(Screenshot grounding data)
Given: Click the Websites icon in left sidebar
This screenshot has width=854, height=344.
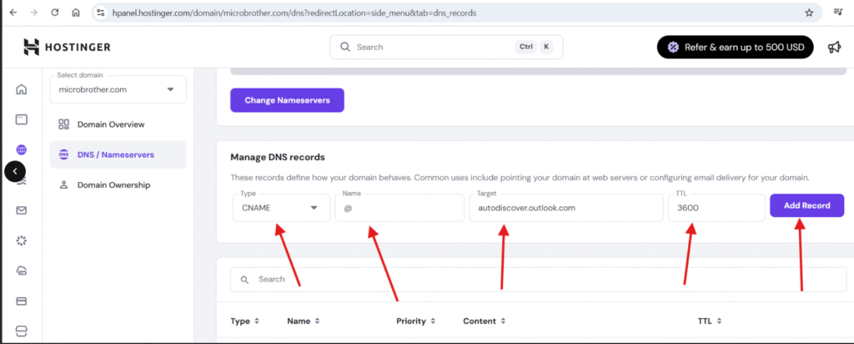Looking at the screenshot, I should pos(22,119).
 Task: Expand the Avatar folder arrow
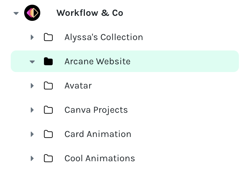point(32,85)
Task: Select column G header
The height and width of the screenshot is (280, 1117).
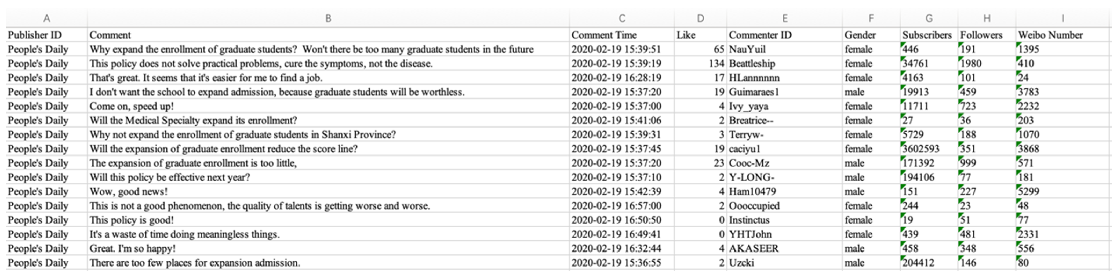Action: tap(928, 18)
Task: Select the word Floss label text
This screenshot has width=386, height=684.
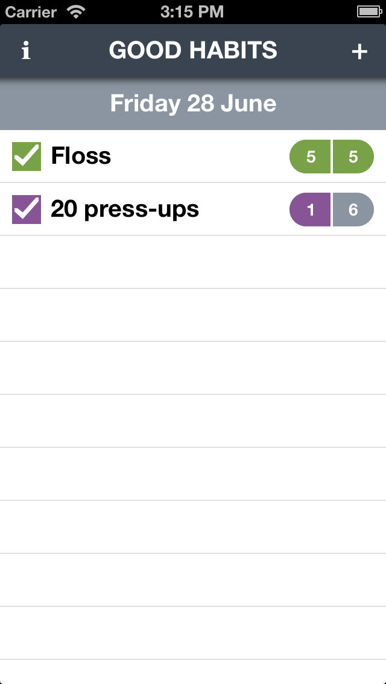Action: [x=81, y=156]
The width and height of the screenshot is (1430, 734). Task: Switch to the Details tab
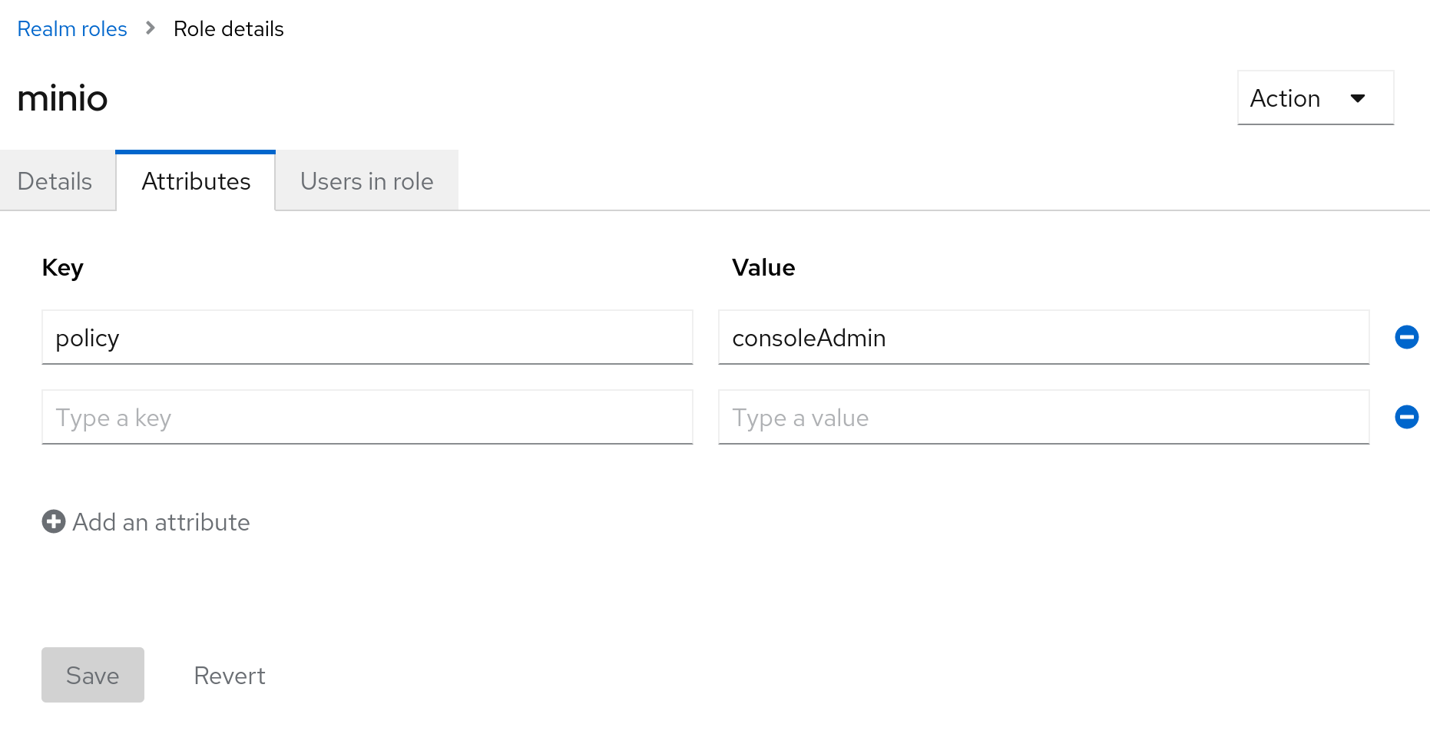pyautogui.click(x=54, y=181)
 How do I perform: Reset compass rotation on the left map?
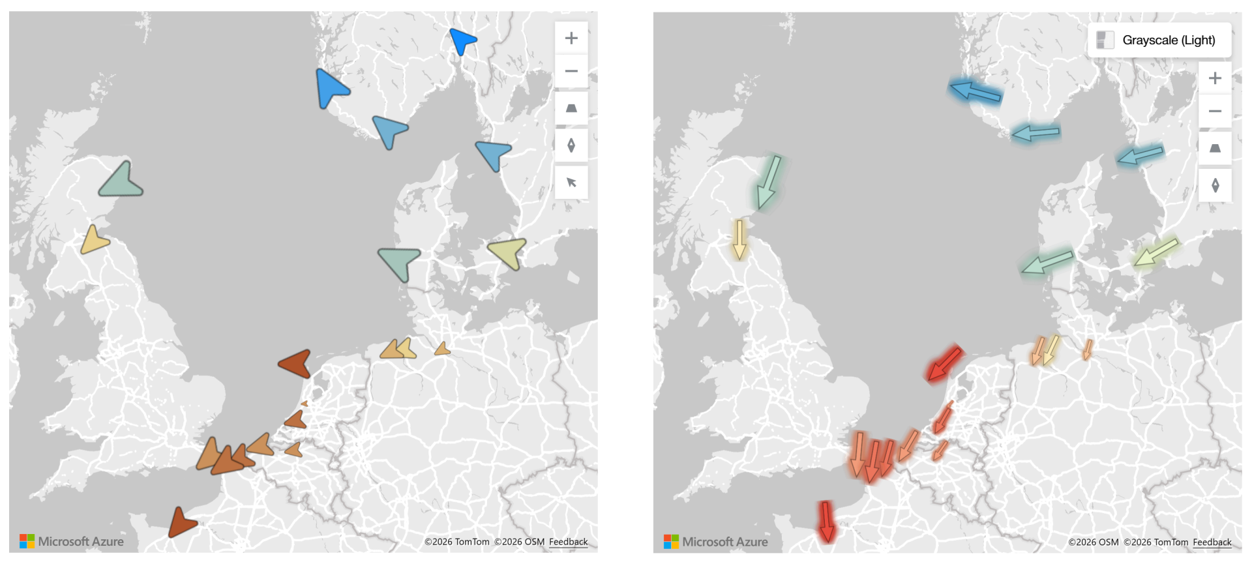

WHAT YOU ARE ASKED TO DO: In the copy, include exactly the lines from the one with "Task: Select the word Floss label text" through the final line of the data, both ends included, and no pictures.

SOLUTION TO THIS EXERCISE:
Task: Select the word Floss label text
This screenshot has width=386, height=684.
Action: [x=81, y=156]
The width and height of the screenshot is (1430, 734). Task: Switch to the Details tab
pyautogui.click(x=54, y=181)
 How do I perform: Reset compass rotation on the left map?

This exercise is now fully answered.